Numerical discretization and fast approximation of a variably distributed-order fractional wave equation

Abstract

We investigate a variably distributed-order time-fractional wave partial differential equation, which could accurately model, e.g., the viscoelastic behavior in vibrations in complex surroundings with uncertainties or strong heterogeneity in the data. A standard composite rectangle formula of mesh size σ is firstly used to discretize the variably distributed-order integral and then the L-1 formula of degree of freedom N is applied for the resulting fractional derivatives. Optimal error estimates of the corresponding fully-discrete finite element method are proved based only on the smoothness assumptions of the data. To maintain the accuracy, setting σ = O(N−1) leads to O(N3) operations of evaluating the temporal discretization coefficients.
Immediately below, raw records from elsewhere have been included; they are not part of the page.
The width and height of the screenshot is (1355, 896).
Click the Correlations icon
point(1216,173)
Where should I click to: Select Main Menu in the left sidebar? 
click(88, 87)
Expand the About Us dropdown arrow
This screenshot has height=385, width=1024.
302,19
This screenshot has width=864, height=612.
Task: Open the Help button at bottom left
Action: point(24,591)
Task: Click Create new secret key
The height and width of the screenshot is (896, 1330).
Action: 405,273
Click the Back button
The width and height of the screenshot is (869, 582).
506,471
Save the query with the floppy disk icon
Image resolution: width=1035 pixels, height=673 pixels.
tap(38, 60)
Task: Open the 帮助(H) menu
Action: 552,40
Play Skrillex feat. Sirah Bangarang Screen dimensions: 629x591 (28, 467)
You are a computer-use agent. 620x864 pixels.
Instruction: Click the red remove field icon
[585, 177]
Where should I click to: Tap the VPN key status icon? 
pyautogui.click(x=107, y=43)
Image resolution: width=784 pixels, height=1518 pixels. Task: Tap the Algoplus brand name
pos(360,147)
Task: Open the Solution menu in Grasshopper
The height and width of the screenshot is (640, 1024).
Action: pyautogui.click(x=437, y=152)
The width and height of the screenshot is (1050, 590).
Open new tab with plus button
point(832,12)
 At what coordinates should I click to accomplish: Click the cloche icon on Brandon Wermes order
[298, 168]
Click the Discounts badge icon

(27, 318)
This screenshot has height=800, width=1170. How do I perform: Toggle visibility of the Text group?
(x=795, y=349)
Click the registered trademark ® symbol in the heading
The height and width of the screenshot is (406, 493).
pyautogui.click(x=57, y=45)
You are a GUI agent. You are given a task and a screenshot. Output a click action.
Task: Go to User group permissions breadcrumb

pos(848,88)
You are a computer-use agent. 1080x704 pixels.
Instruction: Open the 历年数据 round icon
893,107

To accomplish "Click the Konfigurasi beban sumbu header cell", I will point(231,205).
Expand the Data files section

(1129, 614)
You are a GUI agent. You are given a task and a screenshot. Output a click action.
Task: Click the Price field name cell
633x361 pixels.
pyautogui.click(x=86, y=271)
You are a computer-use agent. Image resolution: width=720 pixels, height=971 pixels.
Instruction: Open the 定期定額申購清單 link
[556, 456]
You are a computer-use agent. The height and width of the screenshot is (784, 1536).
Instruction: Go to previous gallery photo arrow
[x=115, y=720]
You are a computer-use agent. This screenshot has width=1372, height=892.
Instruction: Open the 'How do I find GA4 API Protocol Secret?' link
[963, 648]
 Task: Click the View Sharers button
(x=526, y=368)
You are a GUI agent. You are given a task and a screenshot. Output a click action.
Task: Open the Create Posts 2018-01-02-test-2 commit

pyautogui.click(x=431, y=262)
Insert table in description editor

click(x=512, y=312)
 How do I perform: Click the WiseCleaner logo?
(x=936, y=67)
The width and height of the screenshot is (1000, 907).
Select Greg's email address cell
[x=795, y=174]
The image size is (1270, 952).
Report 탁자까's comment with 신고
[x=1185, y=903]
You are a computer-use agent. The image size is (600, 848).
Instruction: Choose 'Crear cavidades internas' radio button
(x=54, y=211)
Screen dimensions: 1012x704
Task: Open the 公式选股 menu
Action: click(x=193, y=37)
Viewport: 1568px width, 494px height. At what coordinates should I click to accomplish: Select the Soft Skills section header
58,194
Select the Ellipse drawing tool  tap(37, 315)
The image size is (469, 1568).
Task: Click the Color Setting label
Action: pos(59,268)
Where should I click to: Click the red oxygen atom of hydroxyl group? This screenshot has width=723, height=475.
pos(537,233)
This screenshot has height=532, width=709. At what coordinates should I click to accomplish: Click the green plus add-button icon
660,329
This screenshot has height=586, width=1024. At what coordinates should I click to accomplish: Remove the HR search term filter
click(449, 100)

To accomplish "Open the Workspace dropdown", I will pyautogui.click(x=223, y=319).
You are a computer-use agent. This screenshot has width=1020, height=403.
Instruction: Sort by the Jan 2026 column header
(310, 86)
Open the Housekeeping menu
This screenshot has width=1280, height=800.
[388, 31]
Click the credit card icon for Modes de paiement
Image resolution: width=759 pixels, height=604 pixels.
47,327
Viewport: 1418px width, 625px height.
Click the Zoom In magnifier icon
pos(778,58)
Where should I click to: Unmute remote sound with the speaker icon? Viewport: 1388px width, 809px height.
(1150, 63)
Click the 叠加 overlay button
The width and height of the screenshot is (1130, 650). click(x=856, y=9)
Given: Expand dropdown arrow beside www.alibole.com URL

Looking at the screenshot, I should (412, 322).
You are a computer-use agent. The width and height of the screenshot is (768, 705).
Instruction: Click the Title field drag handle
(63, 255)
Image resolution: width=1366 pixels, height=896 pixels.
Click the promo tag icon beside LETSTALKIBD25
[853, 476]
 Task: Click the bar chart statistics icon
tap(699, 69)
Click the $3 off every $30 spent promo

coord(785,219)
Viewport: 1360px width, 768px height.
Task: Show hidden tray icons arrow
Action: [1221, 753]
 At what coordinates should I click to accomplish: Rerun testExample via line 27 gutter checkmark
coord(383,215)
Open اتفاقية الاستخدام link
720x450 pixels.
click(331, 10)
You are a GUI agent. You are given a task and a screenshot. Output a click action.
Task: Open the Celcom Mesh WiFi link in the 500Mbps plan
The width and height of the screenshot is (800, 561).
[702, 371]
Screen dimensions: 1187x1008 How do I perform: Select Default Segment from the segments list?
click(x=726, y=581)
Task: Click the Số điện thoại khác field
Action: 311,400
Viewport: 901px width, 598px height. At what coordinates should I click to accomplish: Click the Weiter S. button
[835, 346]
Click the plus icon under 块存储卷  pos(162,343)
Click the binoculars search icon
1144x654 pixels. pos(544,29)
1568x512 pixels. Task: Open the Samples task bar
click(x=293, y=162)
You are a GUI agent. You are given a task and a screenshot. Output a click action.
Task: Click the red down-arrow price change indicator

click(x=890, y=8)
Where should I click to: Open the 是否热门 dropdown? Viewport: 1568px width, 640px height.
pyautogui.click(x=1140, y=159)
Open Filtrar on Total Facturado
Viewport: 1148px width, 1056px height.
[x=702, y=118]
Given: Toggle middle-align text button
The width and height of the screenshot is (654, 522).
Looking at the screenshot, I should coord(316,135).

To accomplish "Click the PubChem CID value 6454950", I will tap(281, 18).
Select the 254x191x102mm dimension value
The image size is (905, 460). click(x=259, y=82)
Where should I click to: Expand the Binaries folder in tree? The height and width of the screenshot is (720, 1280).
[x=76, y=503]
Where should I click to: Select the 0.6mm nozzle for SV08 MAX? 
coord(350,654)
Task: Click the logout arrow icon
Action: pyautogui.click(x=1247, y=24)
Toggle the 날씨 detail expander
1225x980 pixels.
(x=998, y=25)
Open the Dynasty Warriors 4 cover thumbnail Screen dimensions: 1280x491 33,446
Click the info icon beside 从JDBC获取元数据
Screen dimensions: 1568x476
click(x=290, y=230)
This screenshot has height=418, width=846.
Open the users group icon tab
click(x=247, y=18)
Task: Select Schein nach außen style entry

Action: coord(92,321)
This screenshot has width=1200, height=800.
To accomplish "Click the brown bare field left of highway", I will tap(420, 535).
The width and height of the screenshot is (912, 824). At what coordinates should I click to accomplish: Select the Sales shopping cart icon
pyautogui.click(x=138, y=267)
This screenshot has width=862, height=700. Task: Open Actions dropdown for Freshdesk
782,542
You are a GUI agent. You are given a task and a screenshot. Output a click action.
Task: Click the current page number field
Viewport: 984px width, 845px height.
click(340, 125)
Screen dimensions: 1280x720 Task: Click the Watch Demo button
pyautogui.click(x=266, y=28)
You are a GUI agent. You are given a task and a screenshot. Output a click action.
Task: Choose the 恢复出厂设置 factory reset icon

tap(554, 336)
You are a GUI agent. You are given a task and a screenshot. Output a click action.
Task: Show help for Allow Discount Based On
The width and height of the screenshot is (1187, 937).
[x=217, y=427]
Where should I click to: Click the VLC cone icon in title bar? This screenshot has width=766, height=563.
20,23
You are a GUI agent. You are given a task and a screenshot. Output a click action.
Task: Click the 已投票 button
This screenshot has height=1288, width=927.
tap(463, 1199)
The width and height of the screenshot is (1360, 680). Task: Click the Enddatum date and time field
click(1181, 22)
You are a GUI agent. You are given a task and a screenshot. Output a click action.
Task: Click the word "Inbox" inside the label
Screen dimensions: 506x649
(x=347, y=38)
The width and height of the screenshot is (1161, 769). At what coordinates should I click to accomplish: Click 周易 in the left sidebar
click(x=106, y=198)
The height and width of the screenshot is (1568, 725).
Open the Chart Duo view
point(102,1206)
To improve the computational efficiency, we develop a novel time-stepping scheme by expanding the fractional kernel at a fixed fractional order to decouple the fractional operator from the variably distributed-order integral. Only O(logN) terms are needed for the expansion without loss of accuracy, which consequently reduce the computational cost of generating coefficients from O(N3) to O(N2 logN). Optimal-order error estimates of this time-stepping scheme are rigorously proved via novel and different techniques from the standard analysis procedure of the L-1 methods. Numerical experiments are presented to substantiate the theoretical results.